But however one looks at it, what we are going through is a revolution. Who would have believed only a few weeks ago that Ndelu Seretse, a first cousin of the current president (Ian Khama), a senior minister of state and a leading Ngwato royal, whose late father served as a Vice President of the Republic could lose an internal BDP election in a Serowe constituency, his home village where royalty is still revered and venerated, a place that is both the party’s citadel and heartland, a place where a mere mention of the names Khama and Seretse evokes even among usually rational men and women brazen emotions of irrationality and senselessness?
But it has happened and perhaps not surprisingly, the official media seem too eager to underplay the event. This denialism is not at all surprising.
It typifies the extent to which our state media, which we must never fail to point out has some of the finest reporters this country has ever produced, continues to be a shadow of itself on account of a demining suffocation by politicians.
Over the last few weeks, I have had an opportunity to talk to a number BDP strategists.
None of them seems able to see the way ahead. It is all glum and gloom. What has hit their party, they all agree is unprecedented.
The current situation, they contend, is far worse than that which led to a split that sired the Botswana Movement for Democracy almost five years ago. And we should agree.
The party they say has lost all its inner resilience that has over the years allowed it to rise from the ashes.
While admittedly there is some element of blood feuding happening below the radars as was the case prior to the split, this time around the party is by far a victim of a few conniving pseudo-political criminals who are driven by senseless ambitions that are reprehensibly self-indulgent.
And unless the party rids itself of these elements, recovery may be hard to come by.
Ndelu Seretse fought a hard and long-drawn battle against an opponent who is by all accounts an outsider, but still lost.
Seretse lost not because he had done anything inherently bad.
He lost because ordinary people felt they had had enough of him. They simply wanted to see his back, no matter how much it cost them. It was by all manner a summary expulsion.
Change we must accept, when it comes cannot be stopped, not even by a determined, honourable, hardworking royalty with a big and illustrious surname behind his name such as is the case with Ndelu.
That is a big lesson that the BDP should take with itself as it prepares for the future.
A humble, brilliant though an aloof man with a priestly and royalty detachment, not to mention a perspective demeanour that is rare among our senior politicians, not even Seretse could have foreseen his impending loss a day before it happened. Up until the last ballot was counted and results declared, he genuinely and wholeheartedly believed that against all odds his attributes, his track-record and his family name would prevail and deliver the prize. But it did not happen.
And that is exactly the manner how the BDP will lose its power. When it finally happens that the BDP is expelled from power, the party would, like Ndelu, not see it coming. Exactly the same fate that has befallen Ndelu Seretse, awaits the BDP.
When a time comes for people to show BDP the door no mercy will be extended on account of the many good things that the party might have done during its long rule.
Acting like a hatchet man, all that the people would want to do would be to cut the party to pieces and get done with it.

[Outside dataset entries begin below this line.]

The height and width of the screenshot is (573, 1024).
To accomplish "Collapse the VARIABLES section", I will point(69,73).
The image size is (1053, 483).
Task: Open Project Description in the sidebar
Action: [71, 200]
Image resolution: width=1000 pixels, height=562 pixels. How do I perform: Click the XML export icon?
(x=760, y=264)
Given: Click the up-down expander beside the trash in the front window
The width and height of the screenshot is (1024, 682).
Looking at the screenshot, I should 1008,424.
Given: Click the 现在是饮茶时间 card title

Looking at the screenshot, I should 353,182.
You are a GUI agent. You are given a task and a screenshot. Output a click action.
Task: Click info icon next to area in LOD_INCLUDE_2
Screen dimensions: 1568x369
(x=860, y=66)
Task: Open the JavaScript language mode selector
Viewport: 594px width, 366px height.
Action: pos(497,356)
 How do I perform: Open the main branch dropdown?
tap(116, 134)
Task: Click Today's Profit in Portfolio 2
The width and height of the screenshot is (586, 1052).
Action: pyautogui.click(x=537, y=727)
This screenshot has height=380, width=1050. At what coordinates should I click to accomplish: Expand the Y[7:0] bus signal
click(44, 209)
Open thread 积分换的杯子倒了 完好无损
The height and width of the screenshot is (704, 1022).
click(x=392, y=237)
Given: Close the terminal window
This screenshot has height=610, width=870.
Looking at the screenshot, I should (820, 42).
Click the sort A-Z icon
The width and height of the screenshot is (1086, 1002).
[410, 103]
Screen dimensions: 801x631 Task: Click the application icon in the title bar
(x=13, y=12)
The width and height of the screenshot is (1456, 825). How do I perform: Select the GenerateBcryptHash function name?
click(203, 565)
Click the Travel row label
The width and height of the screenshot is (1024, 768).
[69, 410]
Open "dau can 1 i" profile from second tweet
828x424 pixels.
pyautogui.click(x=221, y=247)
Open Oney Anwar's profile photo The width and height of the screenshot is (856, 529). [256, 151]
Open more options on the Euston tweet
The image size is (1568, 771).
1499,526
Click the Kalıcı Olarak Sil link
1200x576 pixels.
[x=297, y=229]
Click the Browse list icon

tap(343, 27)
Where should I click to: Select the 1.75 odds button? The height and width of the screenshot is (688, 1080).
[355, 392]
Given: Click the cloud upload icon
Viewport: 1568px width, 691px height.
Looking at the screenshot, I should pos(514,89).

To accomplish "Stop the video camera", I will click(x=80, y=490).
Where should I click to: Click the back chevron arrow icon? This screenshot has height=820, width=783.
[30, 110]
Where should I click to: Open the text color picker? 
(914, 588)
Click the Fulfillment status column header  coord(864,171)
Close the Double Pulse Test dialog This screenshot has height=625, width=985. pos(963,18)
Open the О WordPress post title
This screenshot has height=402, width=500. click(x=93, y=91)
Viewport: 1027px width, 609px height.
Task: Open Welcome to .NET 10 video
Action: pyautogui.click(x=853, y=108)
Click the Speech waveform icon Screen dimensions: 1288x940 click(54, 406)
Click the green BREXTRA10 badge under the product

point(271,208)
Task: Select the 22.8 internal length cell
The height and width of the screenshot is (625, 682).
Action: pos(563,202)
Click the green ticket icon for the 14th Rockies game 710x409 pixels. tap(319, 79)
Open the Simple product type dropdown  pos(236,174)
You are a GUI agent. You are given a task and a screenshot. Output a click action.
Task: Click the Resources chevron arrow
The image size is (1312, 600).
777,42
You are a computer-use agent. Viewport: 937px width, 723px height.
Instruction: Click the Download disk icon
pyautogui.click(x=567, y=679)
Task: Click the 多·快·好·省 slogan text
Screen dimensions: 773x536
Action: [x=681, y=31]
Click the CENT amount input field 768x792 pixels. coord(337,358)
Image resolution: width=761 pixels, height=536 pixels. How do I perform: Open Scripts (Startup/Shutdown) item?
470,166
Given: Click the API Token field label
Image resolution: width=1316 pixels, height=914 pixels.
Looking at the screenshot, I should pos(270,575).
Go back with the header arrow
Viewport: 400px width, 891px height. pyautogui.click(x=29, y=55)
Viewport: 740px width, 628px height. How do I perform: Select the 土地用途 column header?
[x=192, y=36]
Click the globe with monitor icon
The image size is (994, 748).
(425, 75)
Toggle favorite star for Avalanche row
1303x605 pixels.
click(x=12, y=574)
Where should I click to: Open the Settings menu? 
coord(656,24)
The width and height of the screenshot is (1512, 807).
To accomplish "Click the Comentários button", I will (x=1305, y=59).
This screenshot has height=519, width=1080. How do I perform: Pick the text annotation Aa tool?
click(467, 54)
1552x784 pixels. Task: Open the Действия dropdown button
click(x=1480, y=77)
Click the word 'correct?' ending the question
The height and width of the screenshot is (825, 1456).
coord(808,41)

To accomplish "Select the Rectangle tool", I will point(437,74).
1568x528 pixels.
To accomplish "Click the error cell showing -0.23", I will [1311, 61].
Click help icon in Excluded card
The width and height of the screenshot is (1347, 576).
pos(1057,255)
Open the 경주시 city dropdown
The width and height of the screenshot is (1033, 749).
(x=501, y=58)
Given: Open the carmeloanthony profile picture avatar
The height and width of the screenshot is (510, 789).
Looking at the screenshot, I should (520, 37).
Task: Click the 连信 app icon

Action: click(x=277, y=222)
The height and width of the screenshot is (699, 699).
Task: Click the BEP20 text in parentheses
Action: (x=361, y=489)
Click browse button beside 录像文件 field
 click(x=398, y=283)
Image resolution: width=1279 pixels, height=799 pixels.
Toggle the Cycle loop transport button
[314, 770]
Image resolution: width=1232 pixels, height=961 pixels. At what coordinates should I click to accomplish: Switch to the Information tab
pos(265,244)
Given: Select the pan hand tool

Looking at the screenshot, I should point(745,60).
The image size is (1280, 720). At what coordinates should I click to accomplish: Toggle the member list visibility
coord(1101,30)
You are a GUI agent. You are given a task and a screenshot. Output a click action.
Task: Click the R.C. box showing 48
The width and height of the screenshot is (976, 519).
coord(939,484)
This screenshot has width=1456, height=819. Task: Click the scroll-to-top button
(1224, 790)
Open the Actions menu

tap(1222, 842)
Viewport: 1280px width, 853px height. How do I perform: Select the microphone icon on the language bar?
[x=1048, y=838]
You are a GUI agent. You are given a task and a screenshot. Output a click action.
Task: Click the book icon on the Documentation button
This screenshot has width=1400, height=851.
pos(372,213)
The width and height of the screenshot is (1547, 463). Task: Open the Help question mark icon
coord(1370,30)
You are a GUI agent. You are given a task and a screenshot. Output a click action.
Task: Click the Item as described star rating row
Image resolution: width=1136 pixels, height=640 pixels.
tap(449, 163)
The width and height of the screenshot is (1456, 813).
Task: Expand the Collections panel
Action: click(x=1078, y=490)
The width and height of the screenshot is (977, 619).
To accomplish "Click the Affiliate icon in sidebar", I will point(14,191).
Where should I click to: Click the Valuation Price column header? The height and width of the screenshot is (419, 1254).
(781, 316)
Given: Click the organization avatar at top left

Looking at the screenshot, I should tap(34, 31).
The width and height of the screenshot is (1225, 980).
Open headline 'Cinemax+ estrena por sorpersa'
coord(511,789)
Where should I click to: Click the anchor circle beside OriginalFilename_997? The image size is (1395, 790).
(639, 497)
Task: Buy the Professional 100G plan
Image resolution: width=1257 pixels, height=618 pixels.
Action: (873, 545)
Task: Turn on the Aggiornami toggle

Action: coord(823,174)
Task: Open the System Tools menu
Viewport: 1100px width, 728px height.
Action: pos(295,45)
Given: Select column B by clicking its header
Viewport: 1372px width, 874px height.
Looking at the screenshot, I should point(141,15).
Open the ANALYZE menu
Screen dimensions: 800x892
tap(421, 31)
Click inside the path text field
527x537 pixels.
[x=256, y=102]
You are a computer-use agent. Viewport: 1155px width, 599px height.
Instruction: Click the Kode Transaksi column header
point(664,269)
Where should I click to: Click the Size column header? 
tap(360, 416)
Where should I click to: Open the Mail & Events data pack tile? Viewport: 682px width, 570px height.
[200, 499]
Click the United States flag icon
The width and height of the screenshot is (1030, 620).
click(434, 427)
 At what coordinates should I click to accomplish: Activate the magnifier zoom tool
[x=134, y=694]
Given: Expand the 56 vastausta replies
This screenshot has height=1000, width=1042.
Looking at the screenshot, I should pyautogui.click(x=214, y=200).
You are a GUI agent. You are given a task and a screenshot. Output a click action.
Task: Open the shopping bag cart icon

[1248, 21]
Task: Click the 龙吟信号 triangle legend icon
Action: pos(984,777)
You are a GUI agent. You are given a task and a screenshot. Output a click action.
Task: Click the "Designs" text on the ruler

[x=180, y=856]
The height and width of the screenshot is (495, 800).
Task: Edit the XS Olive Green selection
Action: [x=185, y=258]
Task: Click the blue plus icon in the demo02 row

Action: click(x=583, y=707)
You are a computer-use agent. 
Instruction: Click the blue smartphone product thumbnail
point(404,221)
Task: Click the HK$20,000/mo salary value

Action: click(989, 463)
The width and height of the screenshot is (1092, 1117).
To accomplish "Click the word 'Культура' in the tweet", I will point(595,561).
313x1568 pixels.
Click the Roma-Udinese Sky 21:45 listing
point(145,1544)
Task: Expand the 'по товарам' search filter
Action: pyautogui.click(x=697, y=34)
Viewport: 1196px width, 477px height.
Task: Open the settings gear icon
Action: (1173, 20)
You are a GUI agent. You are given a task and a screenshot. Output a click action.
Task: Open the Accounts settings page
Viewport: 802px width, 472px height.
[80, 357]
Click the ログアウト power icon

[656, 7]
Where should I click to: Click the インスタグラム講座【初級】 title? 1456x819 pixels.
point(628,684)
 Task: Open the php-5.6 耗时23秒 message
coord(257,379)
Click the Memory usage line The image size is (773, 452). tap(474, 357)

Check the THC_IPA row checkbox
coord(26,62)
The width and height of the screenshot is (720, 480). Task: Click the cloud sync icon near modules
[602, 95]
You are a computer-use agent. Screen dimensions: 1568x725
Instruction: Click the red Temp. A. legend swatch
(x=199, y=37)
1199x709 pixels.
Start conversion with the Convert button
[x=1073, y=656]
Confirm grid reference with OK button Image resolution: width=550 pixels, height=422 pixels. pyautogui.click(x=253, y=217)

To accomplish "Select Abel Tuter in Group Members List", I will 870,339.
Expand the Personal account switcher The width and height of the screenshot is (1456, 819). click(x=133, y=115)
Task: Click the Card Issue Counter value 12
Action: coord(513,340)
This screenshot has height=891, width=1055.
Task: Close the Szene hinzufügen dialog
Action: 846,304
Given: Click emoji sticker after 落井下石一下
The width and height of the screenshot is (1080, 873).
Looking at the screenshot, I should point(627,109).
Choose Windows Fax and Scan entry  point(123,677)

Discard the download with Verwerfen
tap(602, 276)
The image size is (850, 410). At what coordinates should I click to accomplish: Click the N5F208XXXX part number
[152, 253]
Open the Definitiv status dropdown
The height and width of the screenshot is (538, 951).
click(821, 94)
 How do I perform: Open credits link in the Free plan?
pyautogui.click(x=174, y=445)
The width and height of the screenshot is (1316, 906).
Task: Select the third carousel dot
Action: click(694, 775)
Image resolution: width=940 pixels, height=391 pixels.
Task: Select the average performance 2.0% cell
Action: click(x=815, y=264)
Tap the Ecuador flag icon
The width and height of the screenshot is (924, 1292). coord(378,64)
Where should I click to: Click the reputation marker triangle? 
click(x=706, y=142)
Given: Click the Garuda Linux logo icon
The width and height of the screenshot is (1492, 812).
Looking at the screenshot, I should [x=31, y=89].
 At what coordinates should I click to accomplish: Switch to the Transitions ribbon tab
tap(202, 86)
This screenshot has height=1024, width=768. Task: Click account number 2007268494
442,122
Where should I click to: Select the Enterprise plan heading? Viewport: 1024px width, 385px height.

And for their own sake, the BDP better brace for that time as early as now.
It certainly will not happen at the General Elections due next year.
But when it finally comes, not even the party’s most clear-sighted strategists would see it coming.
Our only hope is that when that time comes, the party’s lords will graciously accept defeat, quietly file and retire towards their respective manors, but more importantly allow that particular phase of the peasantry revolution to be to be televised.